Finalmente, las presiones internas obligaron a su extradición, juicio y encarcelamiento en Estados Unidos en el año 2024, pero la reciente decisión de perdonarle junto a figuras criminales vinculadas a ese mismo círculo político por parte de la misma administración Trump evidenció una verdad cruda, la justicia no es ciega, sino estratégica. El perdón se convirtió en un gesto político hacia los lobbies empresariales y los grupos de interés que consideran a estos aliados como «socios necesarios» en el ajedrez regional.
La manifestación más reciente, por mucho la más peligrosa de esta instrumentalización ocurre en el contexto de la crisis venezolana, donde el narcotráfico opera como un pretexto de intervención.
Independientemente de la posición que se tenga sobre el gobierno de Nicolás Maduro, la política de Washington ha utilizado consistentemente la narrativa del «narco-Estado» como punta de lanza para la injerencia. La designación de Maduro y altos funcionarios como narcoterroristas, la imposición de recompensas millonarias por su captura, el despliegue de activos navales en la región y una ardua campaña, con premio Nobel incluido, para así legitimar una posible intervención en Venezuela ante la comunidad internacional no persiguen únicamente el objetivo de detener el flujo de drogas.
En primer lugar, la etiqueta de «narco-Estado» es el justificativo moral y legal para imponer las sanciones económicas más duras y aislar al país del sistema financiero global. El objetivo final es forzar un cambio de régimen a través del colapso económico total.
En segundo lugar, y más importante, se busca la legitimación de la intervención. En un continente hipersensible al principio de soberanía y a la historia de las intervenciones militares estadounidenses, el narcotráfico y el terrorismo son las únicas excusas que, bajo el derecho internacional contemporáneo, podrían sentar un precedente para una intervención militar directa.
Este es el punto crucial, permitir una invasión militar de una potencia extranjera en el continente americano, bajo el pretexto del narcotráfico o cualquier otro, es una afrenta directa a la soberanía continental y al principio de no intervención que ha regido a las naciones de la región desde hace más de un siglo.
El verdadero peligro no radica en determinar si hay o no elementos de narcotráfico en la cúpula de Venezuela, sino en el uso estratégico y desproporcionado que se le da a esa existencia.

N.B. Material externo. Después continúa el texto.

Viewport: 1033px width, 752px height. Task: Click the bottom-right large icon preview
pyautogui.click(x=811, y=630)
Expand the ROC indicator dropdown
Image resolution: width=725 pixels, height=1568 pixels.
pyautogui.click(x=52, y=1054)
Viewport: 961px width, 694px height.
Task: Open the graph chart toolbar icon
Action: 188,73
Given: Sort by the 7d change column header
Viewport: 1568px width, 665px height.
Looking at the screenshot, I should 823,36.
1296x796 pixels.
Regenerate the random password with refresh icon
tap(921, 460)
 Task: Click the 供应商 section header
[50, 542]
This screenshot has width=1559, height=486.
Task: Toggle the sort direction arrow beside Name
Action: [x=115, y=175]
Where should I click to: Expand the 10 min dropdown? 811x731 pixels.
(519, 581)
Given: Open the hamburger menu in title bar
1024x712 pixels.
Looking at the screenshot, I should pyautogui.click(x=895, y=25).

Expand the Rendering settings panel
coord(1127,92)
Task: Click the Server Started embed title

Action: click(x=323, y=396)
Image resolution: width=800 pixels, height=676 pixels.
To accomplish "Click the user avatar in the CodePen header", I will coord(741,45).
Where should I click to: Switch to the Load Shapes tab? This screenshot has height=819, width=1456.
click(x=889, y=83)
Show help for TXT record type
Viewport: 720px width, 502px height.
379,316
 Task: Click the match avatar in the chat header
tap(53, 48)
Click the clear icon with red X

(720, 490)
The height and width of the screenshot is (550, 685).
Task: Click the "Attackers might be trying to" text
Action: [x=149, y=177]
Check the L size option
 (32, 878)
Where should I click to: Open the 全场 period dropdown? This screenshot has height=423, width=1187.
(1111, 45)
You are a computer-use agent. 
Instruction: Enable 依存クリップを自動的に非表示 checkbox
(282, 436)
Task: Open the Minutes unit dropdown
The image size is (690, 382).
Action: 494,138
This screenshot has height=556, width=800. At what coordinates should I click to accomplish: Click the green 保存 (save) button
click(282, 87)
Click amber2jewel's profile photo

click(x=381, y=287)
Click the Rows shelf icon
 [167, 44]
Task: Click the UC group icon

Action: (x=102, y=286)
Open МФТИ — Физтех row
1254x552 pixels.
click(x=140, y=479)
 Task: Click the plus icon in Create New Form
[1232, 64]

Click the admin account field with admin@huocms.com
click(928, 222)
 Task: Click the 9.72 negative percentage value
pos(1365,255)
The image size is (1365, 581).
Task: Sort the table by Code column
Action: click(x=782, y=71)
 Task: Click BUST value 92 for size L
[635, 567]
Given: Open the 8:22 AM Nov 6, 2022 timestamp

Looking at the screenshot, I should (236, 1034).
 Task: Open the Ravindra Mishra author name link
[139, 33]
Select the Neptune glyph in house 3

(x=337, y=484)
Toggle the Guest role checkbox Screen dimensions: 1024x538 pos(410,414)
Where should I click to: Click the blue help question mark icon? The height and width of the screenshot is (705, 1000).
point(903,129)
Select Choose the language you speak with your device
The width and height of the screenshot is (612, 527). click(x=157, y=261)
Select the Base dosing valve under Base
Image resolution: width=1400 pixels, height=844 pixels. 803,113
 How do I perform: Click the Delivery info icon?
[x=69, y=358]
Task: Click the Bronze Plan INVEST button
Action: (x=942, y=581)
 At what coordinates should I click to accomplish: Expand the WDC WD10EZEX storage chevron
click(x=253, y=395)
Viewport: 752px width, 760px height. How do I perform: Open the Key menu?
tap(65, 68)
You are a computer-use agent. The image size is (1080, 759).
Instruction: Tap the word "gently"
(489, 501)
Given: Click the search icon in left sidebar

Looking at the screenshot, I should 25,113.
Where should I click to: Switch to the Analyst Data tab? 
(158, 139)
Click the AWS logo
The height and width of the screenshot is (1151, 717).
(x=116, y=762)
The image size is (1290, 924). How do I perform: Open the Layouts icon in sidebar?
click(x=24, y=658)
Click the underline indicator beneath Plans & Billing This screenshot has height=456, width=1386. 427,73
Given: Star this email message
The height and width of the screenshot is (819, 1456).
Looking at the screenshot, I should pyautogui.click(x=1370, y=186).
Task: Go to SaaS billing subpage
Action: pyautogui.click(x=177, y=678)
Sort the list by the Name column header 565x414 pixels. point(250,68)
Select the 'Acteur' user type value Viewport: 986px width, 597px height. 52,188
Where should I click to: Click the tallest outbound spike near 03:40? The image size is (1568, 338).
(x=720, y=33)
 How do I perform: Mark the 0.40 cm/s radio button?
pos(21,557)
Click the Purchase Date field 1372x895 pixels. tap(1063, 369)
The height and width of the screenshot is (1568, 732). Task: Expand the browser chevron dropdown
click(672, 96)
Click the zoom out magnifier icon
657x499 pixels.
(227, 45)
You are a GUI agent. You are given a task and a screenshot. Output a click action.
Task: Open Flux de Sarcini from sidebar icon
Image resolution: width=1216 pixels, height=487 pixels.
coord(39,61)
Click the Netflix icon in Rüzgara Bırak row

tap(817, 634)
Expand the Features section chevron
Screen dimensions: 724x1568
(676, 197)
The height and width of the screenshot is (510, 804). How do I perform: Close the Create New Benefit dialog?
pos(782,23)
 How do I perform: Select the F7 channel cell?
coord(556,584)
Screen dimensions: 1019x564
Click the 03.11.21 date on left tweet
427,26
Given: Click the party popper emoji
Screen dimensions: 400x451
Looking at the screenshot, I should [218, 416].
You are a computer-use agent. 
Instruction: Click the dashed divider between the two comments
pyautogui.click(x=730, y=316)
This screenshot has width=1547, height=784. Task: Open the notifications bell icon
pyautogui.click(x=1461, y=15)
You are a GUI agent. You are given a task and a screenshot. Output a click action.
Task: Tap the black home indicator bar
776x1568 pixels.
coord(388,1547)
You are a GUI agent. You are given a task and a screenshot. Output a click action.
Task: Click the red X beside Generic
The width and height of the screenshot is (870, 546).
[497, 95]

Washington transforma así la lucha contra el crimen en una herramienta para desmantelar un régimen hostil, cómo mismo intentó hacer en Nicaragua el siglo pasado.
Al seleccionar qué narcos perseguir y cuáles tolerar, Estados Unidos subcontrata la violencia y el caos para alcanzar fines geopolíticos. El narcotráfico se convierte en un comodín que puede ser lanzado sobre cualquier gobierno que se desvíe de la órbita de Washington. Al igual que el oro ilícito financia conflictos en Sudán, el dinero del narcotráfico se convierte en el aceite que engrasa las maquinarias de guerra civil y los gobiernos títeres en el hemisferio.
El continente americano, de norte a sur, debe reconocer que la lucha antidrogas ha sido históricamente una cortina de humo para operaciones de control, dominación y subversión.
Honrar la memoria de Gary Webb, 21 años después de que intentaran silenciar definitivamente su verdad es un imperativo moral para todos los que vivimos en este continente. Es hora de que la región latinoamericana forje una postura unificada y firme, basada en el respeto irrestricto a la autodeterminación de los pueblos, para rechazar cualquier injerencia disfrazada de lucha contra el crimen.